Stadt Essen und Uni bekennen sich zum Forschungscampus

Der Uni-Campus in Essen.

Der Uni-Campus in Essen.

Foto: Olaf Fuhrmann / FUNKE Foto Services

Essen.   Der neue Forschungscampus im Essener Thurmfeld nimmt Fahrt auf: Stadt und Universität machten dafür jetzt einen ersten wichtigen Schritt.
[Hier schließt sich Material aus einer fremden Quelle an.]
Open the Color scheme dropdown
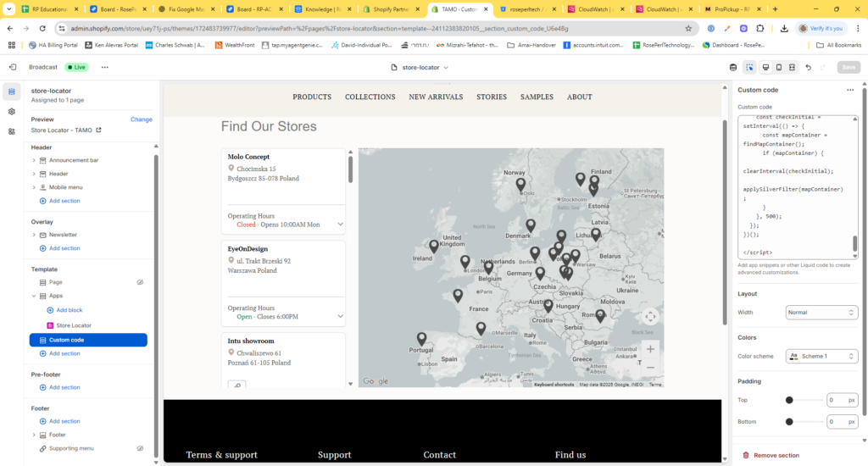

Die Stadt Essen und die Universität haben am Dienstag den Boden für einen neuen „Forschung- und Innovationscampus“ auf dem Thurmfeld im Essener Nordviertel bereitet. Oberbürgermeister Thomas Kufen und Uni-Rektor Prof. Ulrich Radtke unterzeichneten einen so genannten Letter of Intent – eine verbindliche Absichtserklärung. Darin verfolgen Hochschule und Stadt das Ziel, die notwendigen Voraussetzungen zu schaffen. Die Stadt sichert der Uni damit einen vorrangigen Zugriff auf städtische Grundstücke zu. Allerdings hängt das Projekt davon ab, ob es Fördermittel gibt.
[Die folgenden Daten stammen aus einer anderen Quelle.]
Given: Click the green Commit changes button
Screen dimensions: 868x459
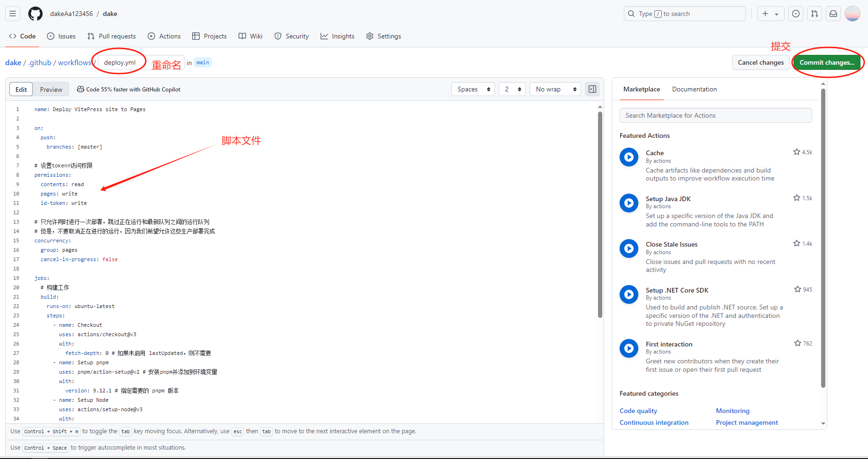Looking at the screenshot, I should coord(826,62).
Der Campus ist zwischen Segerothstraße, der Grillostraße und der Hilgerstraße geplant. Dort soll die Uni zum einen Platz für Erweiterungen bekommen. Zum anderen sollen sich innovative Unternehmen ansiedeln. Aktuell sind zunächst zwei Projekte vorgesehen: 2020 soll mit dem Bau des Future Water Campus begonnen werden. Das Gebäude für die Wasserforschung könnte bis 2022 fertig gestellt sein. Das zweite Vorhaben ist das „Aktive Site“-Zentrum – ein Forschungskomplex im Bereich Chemie. Den möglichen Baubeginn geben beide Vertragspartner mit 2023 an.